The wording of article 8 of UNCITRAL Model Law on International Commercial Arbitration, which provides that a court before which an action is brought in a matter which is the subject of an arbitration agreement shall refer the parties to arbitration, does not cover an insolvency proceeding.  Having found no automatic mandatory or non-discretionary stay under arbitration legislation, Kwan VP considered that there was a discretionary power to be exercised under the insolvency legislation whether to dismiss or stay a petition where the alleged debt arose out of a transaction concerning an arbitration agreement.  She noted that this was the position in Hong Kong prior to 2018. 

(b) 

The Southwest Pacific Bauxite case decided that the discretion under the insolvency legislation should be exercised only one way, in that the petition should generally be dismissed save in “exceptional” or “wholly exceptional” circumstances upon satisfaction of the 3 requirements referred to above.

(c) 

A statutory right is conferred on a creditor to petition for bankruptcy or winding up on the ground of insolvency.  It is contrary to public policy to preclude or fetter the exercise of the right, and even though the Southwest Pacific Bauxite approach may not be regarded as totally precluding a creditor from invoking the insolvency jurisdiction, it was a substantial curtailment of a statutory right.

(d)

The Eastern Caribbean Court of Appeal had recently declined to adopt the approach adopted in Southwest Pacific Bauxite, holding that the BVI Court’s jurisdiction to wind up a company based on its inability to pay debts as they fall due unless the debt is disputed on genuine and substantial grounds was too firmly a part of BVI law to now require a creditor exercising the statutory right to prove exceptional circumstances to establish the status to wind up a company.  The jurisdiction was satisfied once the creditor was applying on the basis of a debt not disputed on genuine and substantial grounds, which had been the same position in Hong Kong.

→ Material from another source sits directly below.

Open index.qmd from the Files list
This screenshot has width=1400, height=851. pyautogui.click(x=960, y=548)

Having made these observations, Kwan VP had reservations about the discretion under the insolvency legislation being exercised only one way to substantially curtail the right of a creditor to present a petition.

Kwan VP said that she acknowledged that considerable weight should be given to the factor of arbitration in the exercise of the discretion, lest parties to an arbitration agreement be encouraged, as a standard tactic, to bypass that agreement and the legislation by presenting a winding up petition.  She also acknowledged that there may well have been insufficient weight given to the arbitration factor pre-Southwest Pacific Bauxite.  However, having said that, she did not think the Court was powerless to deal with any such tactic that may be practised by a creditor seeking to apply improper pressure on a debtor.  Nor did she think that the discretion should invariably be exercised in favour of granting a winding up or bankruptcy order where the Court was satisfied there was no bona fide dispute on substantial grounds, thus putting an end to any arbitration proceedings.

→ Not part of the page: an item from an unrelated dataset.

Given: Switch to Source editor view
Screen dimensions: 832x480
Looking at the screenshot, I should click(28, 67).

The judge said, however, that as the appeal was to be dismissed, the discretion could be exercised by the judge hearing the bankruptcy petition on the lifting of the stay when further directions were to be given by the Court of First Instance.  This was not the occasion to decide the appropriateness of the approach taken in Southwest Pacific Bauxite.

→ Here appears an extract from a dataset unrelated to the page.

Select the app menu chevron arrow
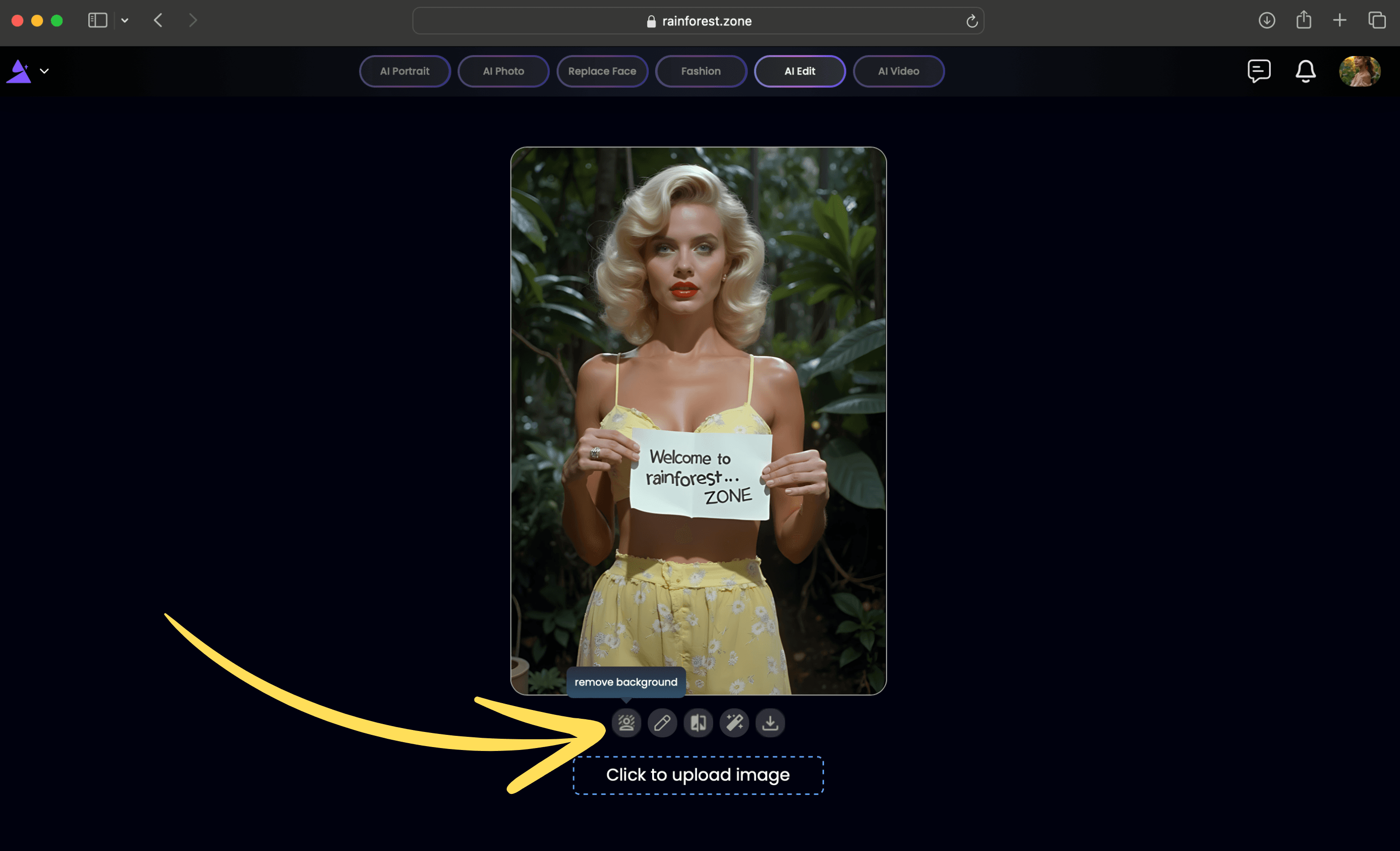44,71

Whilst it is understandable why Kwan VP’s remarks on the tension between winding up procedure and the arbitration clause are obiter, given the way that the appeal was decided, the decision casts doubt on the decision in Southwest Pacific Bauxite, but does not overrule it. It remains to be seen, therefore, whether the Southwest Pacific Bauxite approach will continue to prevail when the Court is next faced with a winding up petition brought on a debt arising out of an agreement containing an arbitration clause.  In the meantime, parties bringing winding up proceedings where an arbitration clause exists face a level of uncertainty.